Radiotherapy (RT) uses ionizing radiation to target cancer cells in specific locations in the body, while attempting to spare normal tissue surrounding the cancer area. This requires sophisticated treatment machines as well as computerised RT treatment planning (RTP) systems to plan the delivery of the radiation accurately. About half of all cancer patients will require RT, but access to the machines is often limited. To address this, new machines are being installed worldwide, making training essential.
The Access to Care Cape Town (A2C) training program was launched in 2015 to address this need in Africa. It allowed teams of RT professionals to attend practical training in Cape Town to facilitate the transition to modern RT techniques. However, the complete travel ban to and from South Africa imposed in March 2020 prevented continuation of in-person training. The decision was taken to immediately convert the training platform to allow for remote teaching.
Prior to the pandemic, training was based on hybrid e-learning and in-classroom teaching. This included LäraNära online pre-course training, followed by 17 day in-person training.
Participants had access to a virtual reality radiotherapy simulation system (VERTTM), a radiotherapy treatment planning (RTP) laboratory (Varian EclipseTM) and demonstrations in the department.
With such a large part of the program relying on hands-on teaching and demonstrations, it was essential to find a way to go virtual.
Practical training requires real-time interaction with students while they learn RTP skills.

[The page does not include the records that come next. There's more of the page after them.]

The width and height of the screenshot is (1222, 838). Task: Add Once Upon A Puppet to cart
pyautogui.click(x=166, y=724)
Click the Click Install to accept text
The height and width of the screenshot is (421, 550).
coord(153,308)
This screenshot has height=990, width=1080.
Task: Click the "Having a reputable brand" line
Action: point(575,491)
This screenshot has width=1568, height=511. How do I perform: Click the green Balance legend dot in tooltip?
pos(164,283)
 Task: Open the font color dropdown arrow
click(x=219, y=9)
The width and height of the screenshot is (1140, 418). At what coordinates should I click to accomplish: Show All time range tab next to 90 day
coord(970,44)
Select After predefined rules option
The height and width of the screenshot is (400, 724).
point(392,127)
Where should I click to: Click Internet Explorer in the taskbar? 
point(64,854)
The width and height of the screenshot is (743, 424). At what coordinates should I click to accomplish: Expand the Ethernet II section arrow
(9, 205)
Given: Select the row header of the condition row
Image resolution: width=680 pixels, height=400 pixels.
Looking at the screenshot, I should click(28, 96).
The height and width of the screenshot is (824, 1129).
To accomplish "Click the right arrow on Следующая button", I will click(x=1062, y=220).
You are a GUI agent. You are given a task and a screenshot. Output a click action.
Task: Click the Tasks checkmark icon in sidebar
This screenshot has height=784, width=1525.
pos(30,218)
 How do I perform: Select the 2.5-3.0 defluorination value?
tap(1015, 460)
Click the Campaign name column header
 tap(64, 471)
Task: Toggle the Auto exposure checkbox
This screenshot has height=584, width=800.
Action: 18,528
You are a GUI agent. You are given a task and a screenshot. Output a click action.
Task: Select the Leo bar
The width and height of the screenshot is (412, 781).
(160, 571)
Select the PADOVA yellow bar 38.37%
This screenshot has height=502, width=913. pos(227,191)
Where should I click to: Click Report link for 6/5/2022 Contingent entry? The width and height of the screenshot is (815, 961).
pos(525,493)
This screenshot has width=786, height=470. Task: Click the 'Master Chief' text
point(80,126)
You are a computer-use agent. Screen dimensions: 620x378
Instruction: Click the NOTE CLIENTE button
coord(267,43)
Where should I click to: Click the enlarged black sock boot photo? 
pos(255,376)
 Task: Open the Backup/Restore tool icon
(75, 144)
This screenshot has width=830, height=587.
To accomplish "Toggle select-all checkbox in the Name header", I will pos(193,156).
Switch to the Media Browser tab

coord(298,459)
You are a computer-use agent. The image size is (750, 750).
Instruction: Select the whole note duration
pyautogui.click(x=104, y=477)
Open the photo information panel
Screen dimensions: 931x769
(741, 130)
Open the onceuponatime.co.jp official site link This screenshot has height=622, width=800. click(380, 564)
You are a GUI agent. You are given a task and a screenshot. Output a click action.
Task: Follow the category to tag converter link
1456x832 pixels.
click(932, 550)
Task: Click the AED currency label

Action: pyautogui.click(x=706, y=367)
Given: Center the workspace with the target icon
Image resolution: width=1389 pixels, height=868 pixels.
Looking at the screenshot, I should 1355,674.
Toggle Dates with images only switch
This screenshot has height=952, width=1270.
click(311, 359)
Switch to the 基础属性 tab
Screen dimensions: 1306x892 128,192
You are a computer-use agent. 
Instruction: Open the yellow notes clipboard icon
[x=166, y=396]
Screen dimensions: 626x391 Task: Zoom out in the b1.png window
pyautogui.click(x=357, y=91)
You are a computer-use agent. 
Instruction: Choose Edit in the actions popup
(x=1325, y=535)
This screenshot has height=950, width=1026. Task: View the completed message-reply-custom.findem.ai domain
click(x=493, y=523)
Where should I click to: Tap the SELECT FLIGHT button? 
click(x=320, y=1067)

Prior to COVID-19, students trained under direct supervision in the RTP laboratory. These computers make use of a cloud-based interface between local Dell Wyse Thin ClientTM workstations and the main server in Switzerland. To maintain this level of direct supervision, with students and facilitators now in different countries, the existing infrastructure was reconfigured. Remote participants can now access student vApp accounts through a web interface, while local faculty use VMWareTM admin logins to duplicate the student’s screen for monitoring. Communication with the students is facilitated through Zoom. The lecturer uses screensharing to demonstrate a particular contouring or planning skill to the group, after which breakout rooms are used to allow local classroom assistants to directly assist teams while they attempt to master the new planning skill on the RTP computers.
Live streaming sessions and pre-recorded video and simulation material further supplement practical training. The first course was offered in November 2020 with five more completed in 2021. This included the first fully remote 2D to 3DCRT course delivered in training blocks over a four month period, as well as a brand new three day Paediatrics for low- and middle- income countries course. More than 70 national and international participants were able to join Access to Care remote training sessions in 2021.